Mi alzai e lo seguii. Guardai, al di là della grande distesa d’acqua nera, i riflessi scintillanti dell’orizzonte. Guardai Marius.

«Sai cosa significa non portare più quel fardello?» mormorò. «Sapere che per la prima volta sono libero?»

Non risposi. Ma lo sentivo, certamente. Tuttavia avevo paura per lui, forse temevo che fosse stato un’ancora, come la Grande Famiglia era l’ancora per Maharet.

«No», disse Marius scuotendo la testa. «È come se fosse finita una maledizione. Mi sveglio, penso che devo scendere nel sacrario, bruciare l’incenso, portare i fiori, e stare davanti a loro e parlare e cercare di confortarli come se soffrissero. Poi ricordo che non esistono più. È finita. Sono libero di andare dove voglio e di fare ciò che preferisco.» Tacque, riflettendo e guardò di nuovo le luci. Poi: «E tu? Perché non sei libero? Vorrei capirti».

«Mi capisci. Mi hai sempre capito», dissi e scrollai le spalle.

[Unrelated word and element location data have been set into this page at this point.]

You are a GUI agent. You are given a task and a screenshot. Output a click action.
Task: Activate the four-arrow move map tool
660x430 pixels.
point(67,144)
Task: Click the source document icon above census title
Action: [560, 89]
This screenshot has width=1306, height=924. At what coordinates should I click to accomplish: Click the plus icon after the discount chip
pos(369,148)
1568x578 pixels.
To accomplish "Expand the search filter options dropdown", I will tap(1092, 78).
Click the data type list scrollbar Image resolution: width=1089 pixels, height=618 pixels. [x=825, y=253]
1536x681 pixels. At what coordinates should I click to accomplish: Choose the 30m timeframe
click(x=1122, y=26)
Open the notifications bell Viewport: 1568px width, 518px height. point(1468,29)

«Bruci d’insoddisfazione. E noi non possiamo confortarti, vero? È il loro amore che vuoi.» Marius indicò la città con un cenno della mano.

«Tu mi conforti», risposi. «E tutti voi. Non posso pensare di lasciarvi, almeno per molto tempo. Ma sai, quando ero sul palcoscenico, a San Francisco…» Non finii. A che serviva dirlo, se lui non sapeva? Era stato tutto ciò che avevo desiderato fino a che il grande turbine era disceso e mi aveva portato via.

«Anche se non ti avevano mai creduto?» chiese Marius. «Pensavano che fossi soltanto un divo astuto.»

«Conoscevano il mio nome!» esclamai. «Udivano la mia voce. Vedevano me al di là delle luci della ribalta.»

Marius annuì. «E da questo è nato il libro, La Regina dei Dannati», disse.

Non risposi.

«Scendi con noi. Lascia che cerchiamo di tenerti compagnia. Parlaci di quanto è accaduto.»